Activity: Transcribe the records in full, keeping every word exactly as given.

Entries taken from a collection:
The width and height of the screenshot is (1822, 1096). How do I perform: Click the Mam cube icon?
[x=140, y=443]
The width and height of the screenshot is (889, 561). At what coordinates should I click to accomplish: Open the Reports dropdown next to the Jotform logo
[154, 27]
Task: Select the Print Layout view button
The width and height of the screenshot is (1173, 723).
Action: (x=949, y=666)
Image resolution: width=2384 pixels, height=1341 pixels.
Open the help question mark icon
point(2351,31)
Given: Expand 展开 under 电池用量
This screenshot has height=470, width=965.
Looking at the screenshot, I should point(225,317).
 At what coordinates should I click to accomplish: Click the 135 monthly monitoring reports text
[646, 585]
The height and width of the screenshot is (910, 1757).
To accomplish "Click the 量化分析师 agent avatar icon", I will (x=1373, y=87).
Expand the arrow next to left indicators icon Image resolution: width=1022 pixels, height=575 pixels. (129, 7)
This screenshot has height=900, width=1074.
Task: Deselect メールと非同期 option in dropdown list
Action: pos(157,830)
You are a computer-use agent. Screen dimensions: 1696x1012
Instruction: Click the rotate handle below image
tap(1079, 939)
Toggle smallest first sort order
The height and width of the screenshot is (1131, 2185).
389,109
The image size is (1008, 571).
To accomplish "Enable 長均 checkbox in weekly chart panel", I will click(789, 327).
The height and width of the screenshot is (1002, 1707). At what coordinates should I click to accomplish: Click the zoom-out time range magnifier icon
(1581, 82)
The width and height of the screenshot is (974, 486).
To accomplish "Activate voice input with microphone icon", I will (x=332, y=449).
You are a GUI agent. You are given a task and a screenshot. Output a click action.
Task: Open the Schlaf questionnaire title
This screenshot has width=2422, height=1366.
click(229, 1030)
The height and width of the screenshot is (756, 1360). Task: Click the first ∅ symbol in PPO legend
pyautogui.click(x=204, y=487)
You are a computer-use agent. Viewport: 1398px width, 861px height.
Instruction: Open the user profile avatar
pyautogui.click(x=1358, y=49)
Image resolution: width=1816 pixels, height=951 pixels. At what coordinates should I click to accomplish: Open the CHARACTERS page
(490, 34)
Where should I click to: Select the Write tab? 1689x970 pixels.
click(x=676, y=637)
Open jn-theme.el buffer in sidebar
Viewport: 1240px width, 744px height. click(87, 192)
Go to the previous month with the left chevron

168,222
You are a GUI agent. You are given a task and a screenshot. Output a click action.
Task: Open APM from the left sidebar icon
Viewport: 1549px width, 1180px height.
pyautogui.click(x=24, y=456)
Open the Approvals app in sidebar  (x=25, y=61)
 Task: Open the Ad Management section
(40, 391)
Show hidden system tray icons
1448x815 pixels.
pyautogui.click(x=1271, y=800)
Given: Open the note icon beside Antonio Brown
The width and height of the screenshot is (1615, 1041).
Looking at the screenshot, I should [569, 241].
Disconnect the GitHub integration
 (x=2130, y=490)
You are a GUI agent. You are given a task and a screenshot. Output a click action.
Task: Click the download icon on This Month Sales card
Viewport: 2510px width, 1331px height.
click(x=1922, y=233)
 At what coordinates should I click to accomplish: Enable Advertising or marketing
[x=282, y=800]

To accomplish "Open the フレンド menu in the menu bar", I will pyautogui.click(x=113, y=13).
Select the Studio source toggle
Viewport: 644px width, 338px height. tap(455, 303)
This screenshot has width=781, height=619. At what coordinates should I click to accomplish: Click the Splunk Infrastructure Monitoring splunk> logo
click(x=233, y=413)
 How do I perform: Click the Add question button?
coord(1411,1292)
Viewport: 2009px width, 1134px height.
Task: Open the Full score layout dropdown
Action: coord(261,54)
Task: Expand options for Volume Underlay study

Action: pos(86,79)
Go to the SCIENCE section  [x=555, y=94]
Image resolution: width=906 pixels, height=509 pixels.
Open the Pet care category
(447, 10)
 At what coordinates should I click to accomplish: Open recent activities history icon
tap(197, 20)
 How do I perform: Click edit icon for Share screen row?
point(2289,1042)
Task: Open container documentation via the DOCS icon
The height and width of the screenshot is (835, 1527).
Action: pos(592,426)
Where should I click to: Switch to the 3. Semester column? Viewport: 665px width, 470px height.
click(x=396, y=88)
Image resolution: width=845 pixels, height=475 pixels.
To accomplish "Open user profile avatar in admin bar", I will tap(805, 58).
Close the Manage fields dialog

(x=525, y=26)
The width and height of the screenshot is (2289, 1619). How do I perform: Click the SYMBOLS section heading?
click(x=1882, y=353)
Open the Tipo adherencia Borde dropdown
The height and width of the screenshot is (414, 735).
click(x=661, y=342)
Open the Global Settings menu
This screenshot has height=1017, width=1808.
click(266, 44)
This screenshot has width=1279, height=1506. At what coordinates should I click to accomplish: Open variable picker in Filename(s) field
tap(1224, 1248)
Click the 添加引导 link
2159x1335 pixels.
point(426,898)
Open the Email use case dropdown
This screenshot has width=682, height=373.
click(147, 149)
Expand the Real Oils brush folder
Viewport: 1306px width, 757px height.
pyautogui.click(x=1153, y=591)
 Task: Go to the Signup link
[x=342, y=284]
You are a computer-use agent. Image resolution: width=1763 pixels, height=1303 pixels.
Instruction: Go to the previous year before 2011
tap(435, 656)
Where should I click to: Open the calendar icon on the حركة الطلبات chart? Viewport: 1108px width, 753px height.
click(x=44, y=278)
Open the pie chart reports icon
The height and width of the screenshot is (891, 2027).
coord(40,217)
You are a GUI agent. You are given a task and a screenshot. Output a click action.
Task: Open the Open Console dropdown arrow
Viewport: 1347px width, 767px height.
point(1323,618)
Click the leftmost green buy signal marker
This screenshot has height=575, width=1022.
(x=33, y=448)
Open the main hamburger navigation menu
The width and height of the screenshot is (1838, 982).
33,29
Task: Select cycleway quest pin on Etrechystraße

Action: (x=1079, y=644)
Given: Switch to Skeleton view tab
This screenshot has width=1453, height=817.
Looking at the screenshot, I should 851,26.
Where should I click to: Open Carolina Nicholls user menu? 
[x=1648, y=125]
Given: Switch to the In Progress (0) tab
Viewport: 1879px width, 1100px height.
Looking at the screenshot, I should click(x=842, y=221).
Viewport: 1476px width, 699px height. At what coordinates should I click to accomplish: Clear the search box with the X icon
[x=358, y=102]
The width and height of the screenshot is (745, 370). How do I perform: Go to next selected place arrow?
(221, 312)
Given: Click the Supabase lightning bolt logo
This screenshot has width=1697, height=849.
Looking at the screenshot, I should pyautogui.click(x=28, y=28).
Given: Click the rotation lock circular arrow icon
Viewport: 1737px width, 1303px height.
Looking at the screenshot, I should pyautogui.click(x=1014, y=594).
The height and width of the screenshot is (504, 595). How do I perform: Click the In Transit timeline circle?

Answer to this task:
The width and height of the screenshot is (1822, 1096). How do I perform: Click the Mam cube icon?
[x=140, y=443]
The width and height of the screenshot is (889, 561). At what coordinates should I click to accomplish: Open the Reports dropdown next to the Jotform logo
[154, 27]
Task: Select the Print Layout view button
The width and height of the screenshot is (1173, 723).
Action: (x=949, y=666)
Image resolution: width=2384 pixels, height=1341 pixels.
Open the help question mark icon
point(2351,31)
Given: Expand 展开 under 电池用量
This screenshot has height=470, width=965.
Looking at the screenshot, I should point(225,317).
 At what coordinates should I click to accomplish: Click the 135 monthly monitoring reports text
[646, 585]
The height and width of the screenshot is (910, 1757).
To accomplish "Click the 量化分析师 agent avatar icon", I will (x=1373, y=87).
Expand the arrow next to left indicators icon Image resolution: width=1022 pixels, height=575 pixels. (129, 7)
This screenshot has height=900, width=1074.
Task: Deselect メールと非同期 option in dropdown list
Action: pos(157,830)
You are a computer-use agent. Screen dimensions: 1696x1012
Instruction: Click the rotate handle below image
tap(1079, 939)
Toggle smallest first sort order
The height and width of the screenshot is (1131, 2185).
389,109
The image size is (1008, 571).
To accomplish "Enable 長均 checkbox in weekly chart panel", I will click(789, 327).
The height and width of the screenshot is (1002, 1707). At what coordinates should I click to accomplish: Click the zoom-out time range magnifier icon
(1581, 82)
The width and height of the screenshot is (974, 486).
To accomplish "Activate voice input with microphone icon", I will (x=332, y=449).
You are a GUI agent. You are given a task and a screenshot. Output a click action.
Task: Open the Schlaf questionnaire title
This screenshot has width=2422, height=1366.
click(229, 1030)
The height and width of the screenshot is (756, 1360). Task: Click the first ∅ symbol in PPO legend
pyautogui.click(x=204, y=487)
You are a computer-use agent. Viewport: 1398px width, 861px height.
Instruction: Open the user profile avatar
pyautogui.click(x=1358, y=49)
Image resolution: width=1816 pixels, height=951 pixels. At what coordinates should I click to accomplish: Open the CHARACTERS page
(490, 34)
Where should I click to: Select the Write tab? 1689x970 pixels.
click(x=676, y=637)
Open jn-theme.el buffer in sidebar
Viewport: 1240px width, 744px height. click(87, 192)
Go to the previous month with the left chevron

168,222
You are a GUI agent. You are given a task and a screenshot. Output a click action.
Task: Open APM from the left sidebar icon
Viewport: 1549px width, 1180px height.
pyautogui.click(x=24, y=456)
Open the Approvals app in sidebar  (x=25, y=61)
 Task: Open the Ad Management section
(40, 391)
Show hidden system tray icons
1448x815 pixels.
pyautogui.click(x=1271, y=800)
Given: Open the note icon beside Antonio Brown
The width and height of the screenshot is (1615, 1041).
Looking at the screenshot, I should [569, 241].
Disconnect the GitHub integration
 (x=2130, y=490)
You are a GUI agent. You are given a task and a screenshot. Output a click action.
Task: Click the download icon on This Month Sales card
Viewport: 2510px width, 1331px height.
click(x=1922, y=233)
 At what coordinates should I click to accomplish: Enable Advertising or marketing
[x=282, y=800]

To accomplish "Open the フレンド menu in the menu bar", I will pyautogui.click(x=113, y=13).
Select the Studio source toggle
Viewport: 644px width, 338px height. tap(455, 303)
This screenshot has width=781, height=619. At what coordinates should I click to accomplish: Click the Splunk Infrastructure Monitoring splunk> logo
click(x=233, y=413)
 How do I perform: Click the Add question button?
coord(1411,1292)
Viewport: 2009px width, 1134px height.
Task: Open the Full score layout dropdown
Action: coord(261,54)
Task: Expand options for Volume Underlay study

Action: pos(86,79)
Go to the SCIENCE section  [x=555, y=94]
Image resolution: width=906 pixels, height=509 pixels.
Open the Pet care category
(447, 10)
 At what coordinates should I click to accomplish: Open recent activities history icon
tap(197, 20)
 How do I perform: Click edit icon for Share screen row?
point(2289,1042)
Task: Open container documentation via the DOCS icon
The height and width of the screenshot is (835, 1527).
Action: pos(592,426)
Where should I click to: Switch to the 3. Semester column? Viewport: 665px width, 470px height.
click(x=396, y=88)
Image resolution: width=845 pixels, height=475 pixels.
To accomplish "Open user profile avatar in admin bar", I will tap(805, 58).
Close the Manage fields dialog

(x=525, y=26)
The width and height of the screenshot is (2289, 1619). How do I perform: Click the SYMBOLS section heading?
click(x=1882, y=353)
Open the Tipo adherencia Borde dropdown
The height and width of the screenshot is (414, 735).
click(x=661, y=342)
Open the Global Settings menu
This screenshot has height=1017, width=1808.
click(266, 44)
This screenshot has width=1279, height=1506. At what coordinates should I click to accomplish: Open variable picker in Filename(s) field
tap(1224, 1248)
Click the 添加引导 link
2159x1335 pixels.
point(426,898)
Open the Email use case dropdown
This screenshot has width=682, height=373.
click(147, 149)
Expand the Real Oils brush folder
Viewport: 1306px width, 757px height.
pyautogui.click(x=1153, y=591)
 Task: Go to the Signup link
[x=342, y=284]
You are a computer-use agent. Image resolution: width=1763 pixels, height=1303 pixels.
Instruction: Go to the previous year before 2011
tap(435, 656)
Where should I click to: Open the calendar icon on the حركة الطلبات chart? Viewport: 1108px width, 753px height.
click(x=44, y=278)
Open the pie chart reports icon
The height and width of the screenshot is (891, 2027).
coord(40,217)
You are a GUI agent. You are given a task and a screenshot. Output a click action.
Task: Open the Open Console dropdown arrow
Viewport: 1347px width, 767px height.
point(1323,618)
Click the leftmost green buy signal marker
This screenshot has height=575, width=1022.
(x=33, y=448)
Open the main hamburger navigation menu
The width and height of the screenshot is (1838, 982).
33,29
Task: Select cycleway quest pin on Etrechystraße

Action: (x=1079, y=644)
Given: Switch to Skeleton view tab
This screenshot has width=1453, height=817.
Looking at the screenshot, I should 851,26.
Where should I click to: Open Carolina Nicholls user menu? 
[x=1648, y=125]
Given: Switch to the In Progress (0) tab
Viewport: 1879px width, 1100px height.
Looking at the screenshot, I should click(x=842, y=221).
Viewport: 1476px width, 699px height. At what coordinates should I click to accomplish: Clear the search box with the X icon
[x=358, y=102]
The width and height of the screenshot is (745, 370). How do I perform: Go to next selected place arrow?
(221, 312)
Given: Click the Supabase lightning bolt logo
This screenshot has width=1697, height=849.
Looking at the screenshot, I should pyautogui.click(x=28, y=28).
Given: Click the rotation lock circular arrow icon
Viewport: 1737px width, 1303px height.
Looking at the screenshot, I should pyautogui.click(x=1014, y=594).
The height and width of the screenshot is (504, 595). How do I perform: Click the In Transit timeline circle?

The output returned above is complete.